ABOUT THIS TASK — Among the entries below, the lines from the one with "Given: Click the undo arrow icon" up to and including the one with "The image size is (496, 578)." are to be restated exactly, without pictures.

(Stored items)
────────

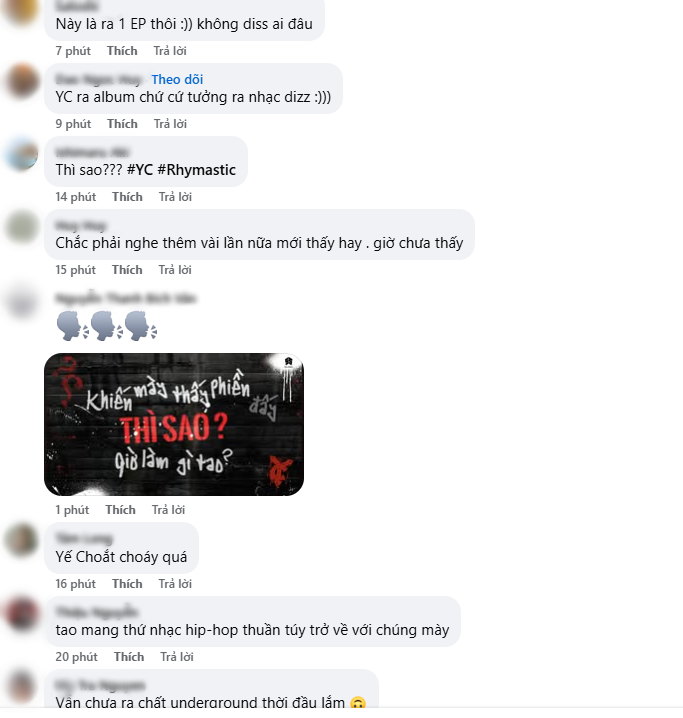Like the 'YC ra album' comment
Screen dimensions: 683x718
(x=122, y=124)
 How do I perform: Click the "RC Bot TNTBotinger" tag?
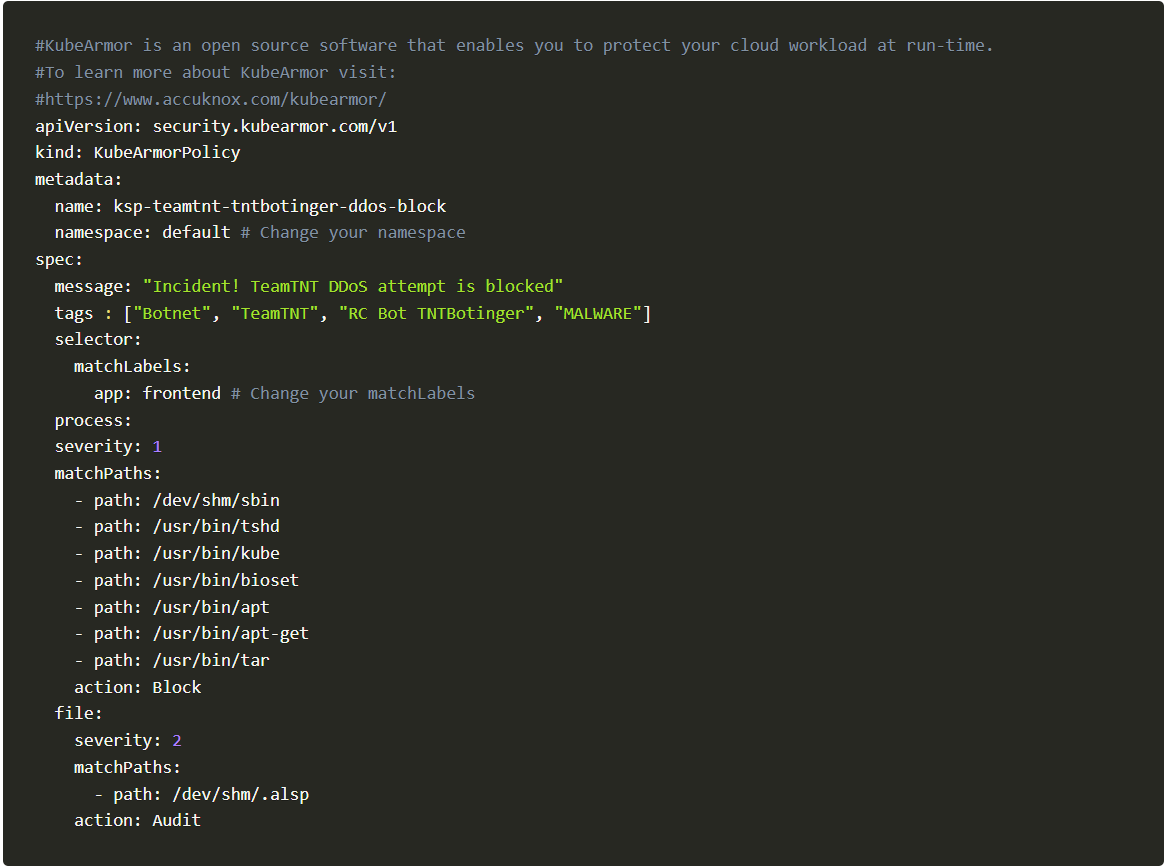(436, 314)
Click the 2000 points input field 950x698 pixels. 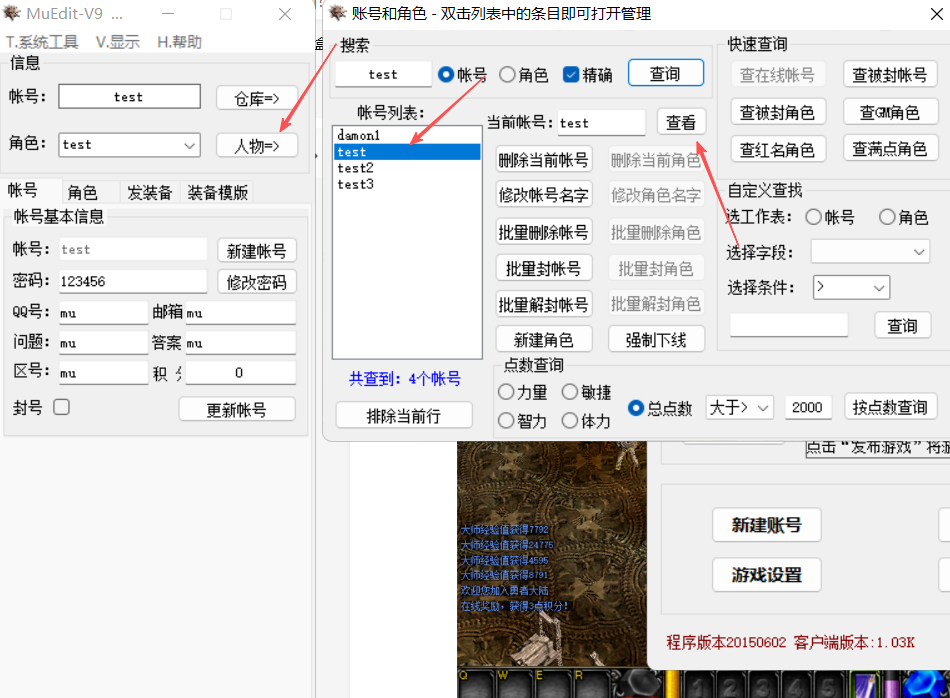coord(808,407)
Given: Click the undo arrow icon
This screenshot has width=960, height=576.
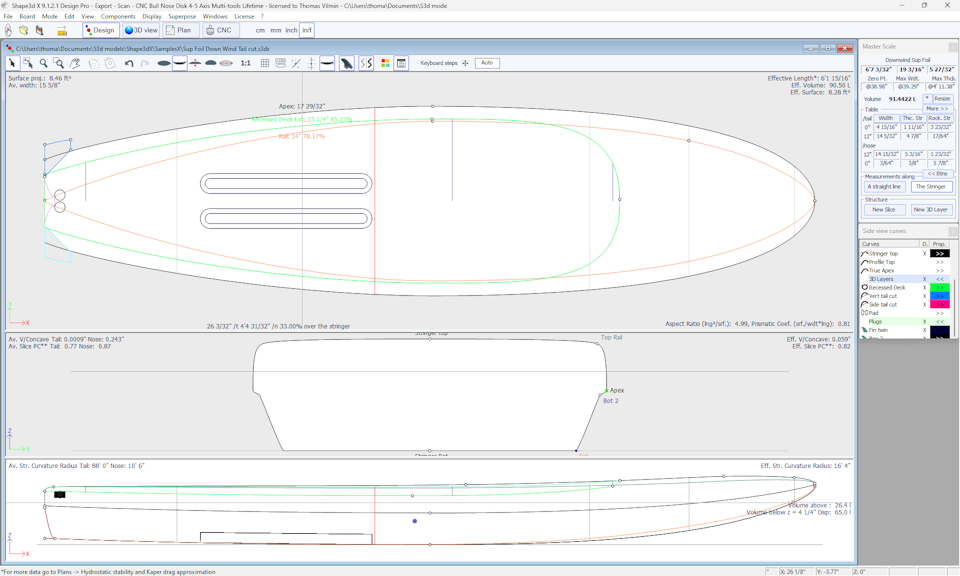Looking at the screenshot, I should 128,63.
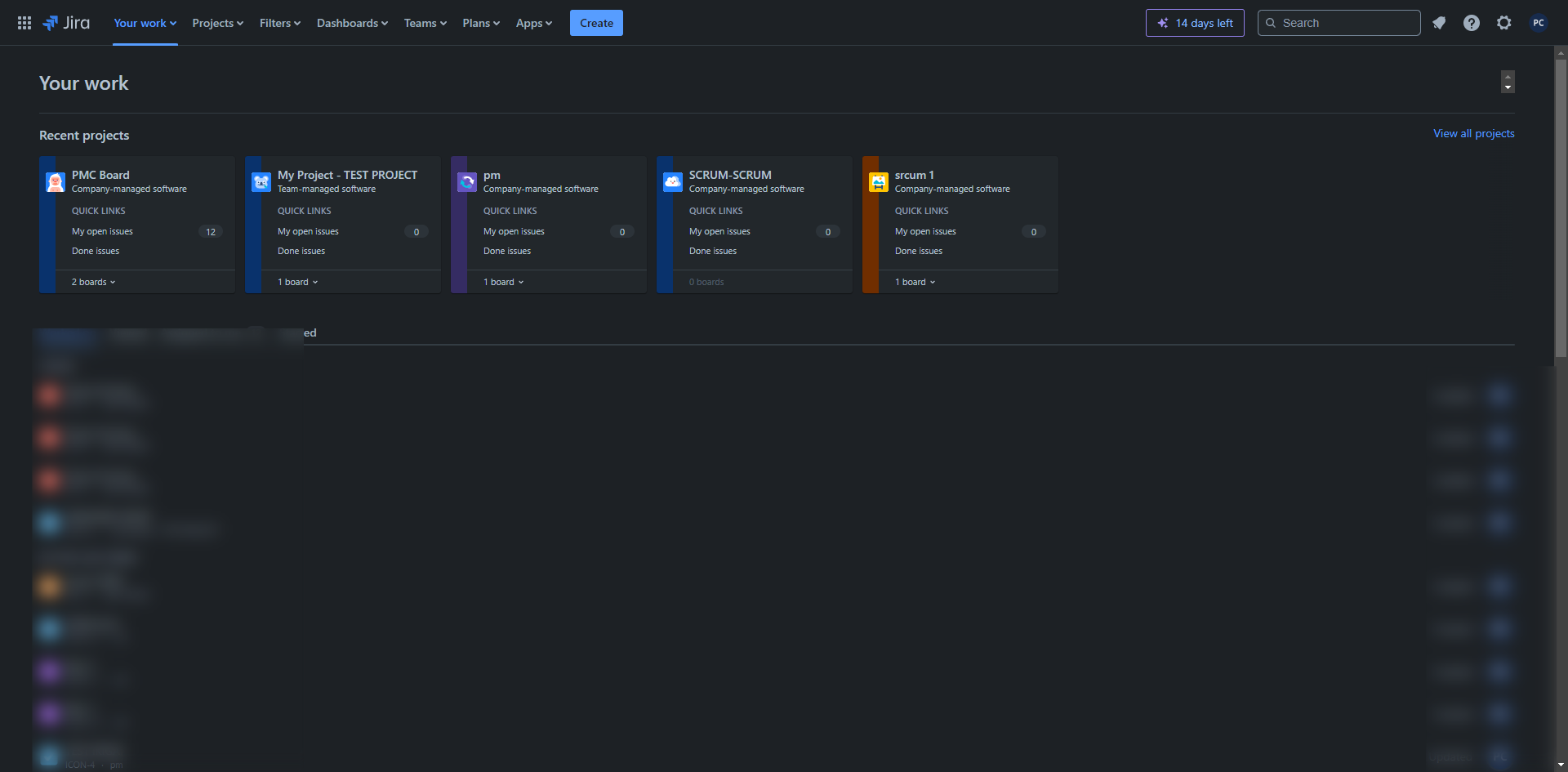Image resolution: width=1568 pixels, height=772 pixels.
Task: Click the PMC Board project avatar
Action: point(56,182)
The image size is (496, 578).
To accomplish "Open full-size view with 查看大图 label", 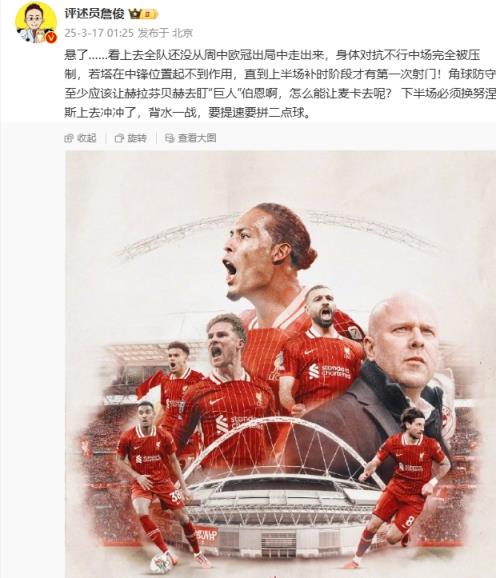I will [x=197, y=138].
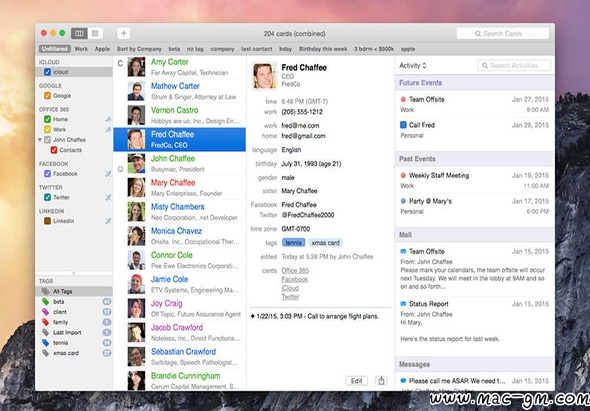Toggle the LinkedIn account checkbox

point(47,221)
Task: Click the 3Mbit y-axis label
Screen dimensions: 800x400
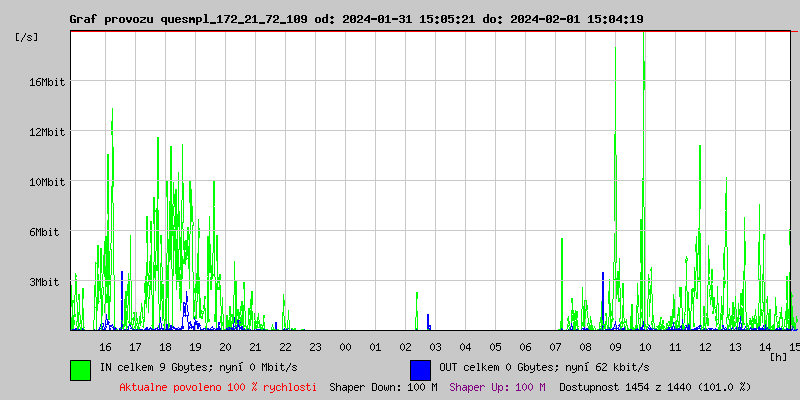Action: tap(47, 282)
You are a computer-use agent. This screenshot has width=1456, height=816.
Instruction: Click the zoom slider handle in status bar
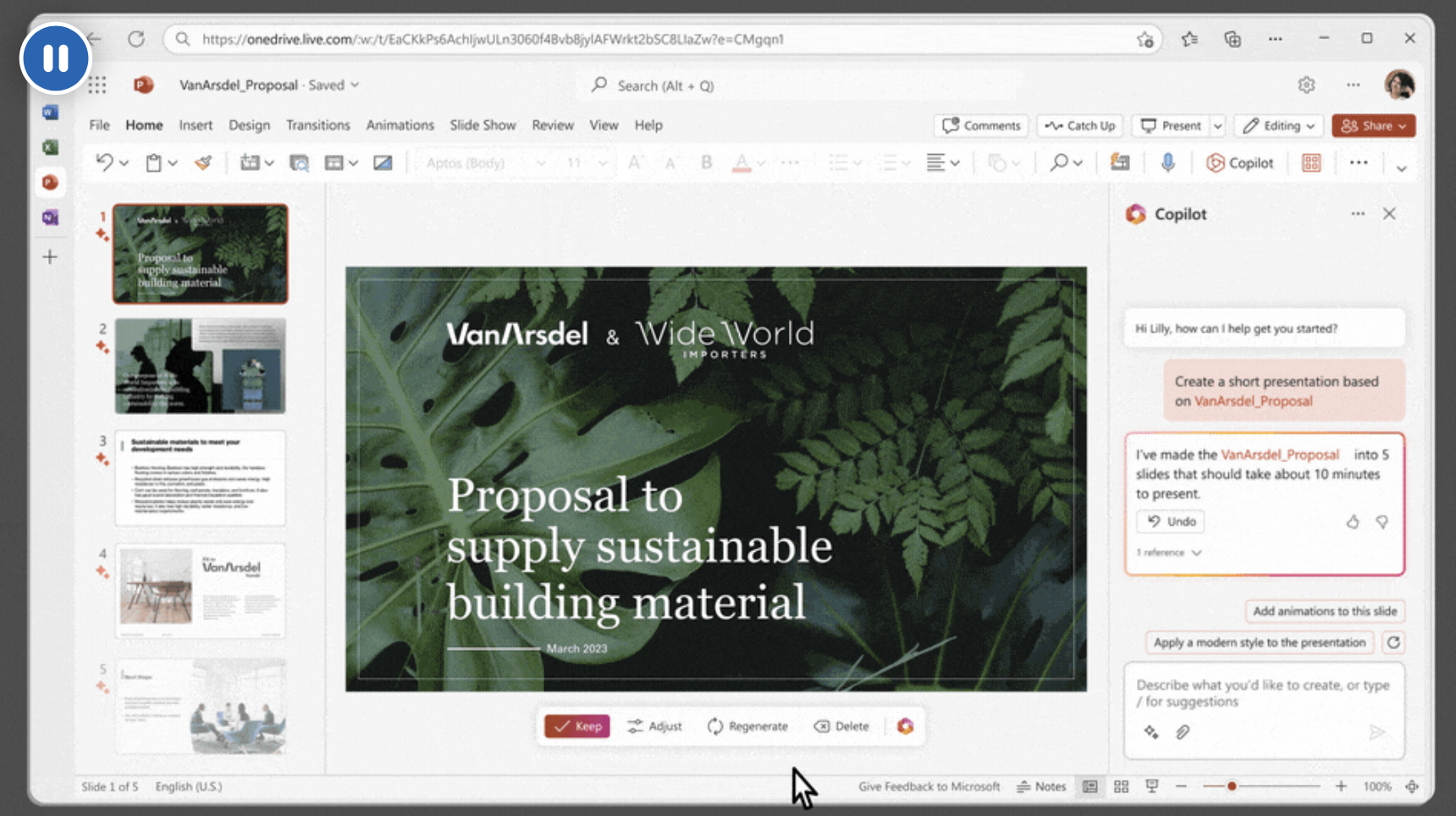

────────

EXPECTED ANSWER —
Given: Click the undo arrow icon
This screenshot has width=960, height=576.
Looking at the screenshot, I should 128,63.
Image resolution: width=1568 pixels, height=772 pixels.
Task: Click the PMC Board project avatar
Action: point(56,182)
The image size is (496, 578).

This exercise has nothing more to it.